Do the boring performance loop before reaching for a rewrite. Profile, improve, benchmark, and repeat. Use stable machines where you can. Look at production telemetry after shipping, because benchmarks can prove that a change helps a scenario, but production tells you whether that scenario mattered.

Micro-optimizations are not the opposite of design. They are a way to learn the design pressure in real code. In the Event Hubs partition-key resolver, that meant making a small hot path do less work while keeping the same design. In the Service Bus body path, the same loop showed that the design needed sharper boundaries: non-copying when ownership is safe, copying on conversion when flattening is requested, and eager copying when the receive path requires it.

That is the kind of redesign I trust: measured, incremental, and informed by the code that came before it.

Further reading:

Common questions

This section answers the questions I would ask before applying the same idea to application code.
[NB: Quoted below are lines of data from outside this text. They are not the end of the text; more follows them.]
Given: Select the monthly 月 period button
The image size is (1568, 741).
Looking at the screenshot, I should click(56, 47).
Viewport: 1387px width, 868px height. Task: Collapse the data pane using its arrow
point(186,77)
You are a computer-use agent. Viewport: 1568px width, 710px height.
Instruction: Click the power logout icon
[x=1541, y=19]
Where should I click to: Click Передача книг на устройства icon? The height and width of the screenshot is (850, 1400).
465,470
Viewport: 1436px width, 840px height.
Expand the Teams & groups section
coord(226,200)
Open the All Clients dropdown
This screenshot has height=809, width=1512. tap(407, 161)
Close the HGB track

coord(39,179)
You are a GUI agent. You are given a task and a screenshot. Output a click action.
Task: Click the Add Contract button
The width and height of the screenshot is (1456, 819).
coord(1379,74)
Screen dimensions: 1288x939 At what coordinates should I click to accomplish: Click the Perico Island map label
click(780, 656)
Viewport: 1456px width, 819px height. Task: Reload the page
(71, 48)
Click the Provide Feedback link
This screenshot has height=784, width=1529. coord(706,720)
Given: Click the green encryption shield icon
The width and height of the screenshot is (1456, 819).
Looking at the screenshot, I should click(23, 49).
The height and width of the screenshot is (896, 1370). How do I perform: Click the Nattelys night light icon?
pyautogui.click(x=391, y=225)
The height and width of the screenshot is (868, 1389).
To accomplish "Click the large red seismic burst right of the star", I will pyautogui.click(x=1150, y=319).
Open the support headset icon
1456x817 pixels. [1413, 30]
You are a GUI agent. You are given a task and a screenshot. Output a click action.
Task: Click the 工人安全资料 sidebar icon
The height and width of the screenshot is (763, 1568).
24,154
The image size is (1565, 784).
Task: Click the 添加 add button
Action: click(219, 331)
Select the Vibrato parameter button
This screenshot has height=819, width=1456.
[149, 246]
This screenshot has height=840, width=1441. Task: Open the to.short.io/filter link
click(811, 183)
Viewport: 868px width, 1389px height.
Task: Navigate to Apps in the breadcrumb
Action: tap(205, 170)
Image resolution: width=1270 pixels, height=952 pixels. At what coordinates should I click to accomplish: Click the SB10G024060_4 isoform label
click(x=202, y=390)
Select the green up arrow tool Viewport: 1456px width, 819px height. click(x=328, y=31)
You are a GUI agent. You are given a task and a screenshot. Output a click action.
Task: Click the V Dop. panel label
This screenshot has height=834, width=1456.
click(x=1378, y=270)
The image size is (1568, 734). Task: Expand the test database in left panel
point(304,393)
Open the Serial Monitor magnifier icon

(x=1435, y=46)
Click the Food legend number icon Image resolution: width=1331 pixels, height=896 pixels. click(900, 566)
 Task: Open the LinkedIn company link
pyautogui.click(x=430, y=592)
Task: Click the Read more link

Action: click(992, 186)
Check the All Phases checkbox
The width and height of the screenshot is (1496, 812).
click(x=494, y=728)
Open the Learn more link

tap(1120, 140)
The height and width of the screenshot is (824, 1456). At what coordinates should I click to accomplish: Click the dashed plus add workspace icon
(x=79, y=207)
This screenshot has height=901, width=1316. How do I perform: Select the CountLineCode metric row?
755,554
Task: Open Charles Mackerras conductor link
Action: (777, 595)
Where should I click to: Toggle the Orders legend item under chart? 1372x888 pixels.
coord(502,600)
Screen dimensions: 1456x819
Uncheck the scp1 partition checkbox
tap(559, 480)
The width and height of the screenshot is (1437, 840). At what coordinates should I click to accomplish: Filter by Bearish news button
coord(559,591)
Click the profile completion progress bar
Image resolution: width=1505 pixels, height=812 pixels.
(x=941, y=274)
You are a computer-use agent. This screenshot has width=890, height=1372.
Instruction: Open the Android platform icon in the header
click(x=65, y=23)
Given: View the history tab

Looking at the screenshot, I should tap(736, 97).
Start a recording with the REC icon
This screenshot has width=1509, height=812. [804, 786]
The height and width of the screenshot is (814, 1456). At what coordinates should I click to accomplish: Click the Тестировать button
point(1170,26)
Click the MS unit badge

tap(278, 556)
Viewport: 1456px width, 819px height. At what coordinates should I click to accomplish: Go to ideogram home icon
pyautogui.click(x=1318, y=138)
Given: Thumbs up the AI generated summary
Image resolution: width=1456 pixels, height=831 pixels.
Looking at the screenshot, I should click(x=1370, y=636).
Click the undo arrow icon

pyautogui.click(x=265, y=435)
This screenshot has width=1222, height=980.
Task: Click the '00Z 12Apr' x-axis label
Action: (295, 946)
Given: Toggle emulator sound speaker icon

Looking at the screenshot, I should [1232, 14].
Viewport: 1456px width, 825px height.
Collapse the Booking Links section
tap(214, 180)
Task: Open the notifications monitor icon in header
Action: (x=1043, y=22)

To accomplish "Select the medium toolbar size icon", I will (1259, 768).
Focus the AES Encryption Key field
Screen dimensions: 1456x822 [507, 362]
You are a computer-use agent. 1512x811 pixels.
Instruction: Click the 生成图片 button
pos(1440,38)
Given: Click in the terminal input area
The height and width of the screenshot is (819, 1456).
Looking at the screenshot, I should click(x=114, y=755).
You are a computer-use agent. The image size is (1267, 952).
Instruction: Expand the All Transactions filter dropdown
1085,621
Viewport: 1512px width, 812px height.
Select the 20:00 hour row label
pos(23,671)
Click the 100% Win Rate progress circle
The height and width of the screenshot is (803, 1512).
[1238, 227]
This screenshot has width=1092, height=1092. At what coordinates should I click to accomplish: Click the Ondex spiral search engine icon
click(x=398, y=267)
Should I redesign code as soon as profiling finds allocations?

No. Try to understand the allocation first. A small change may be enough, and even when it is not, the small change teaches you which constraints the redesign must respect.

Is a property allowed to do expensive work?

Sometimes it has to, but callers usually assume properties are cheap. If a property sits on a hot path, repeated allocation or conversion inside the getter deserves extra scrutiny.

What is the main lesson?

Optimize first to learn. Redesign only when the measurements and constraints show that the old shape is the problem.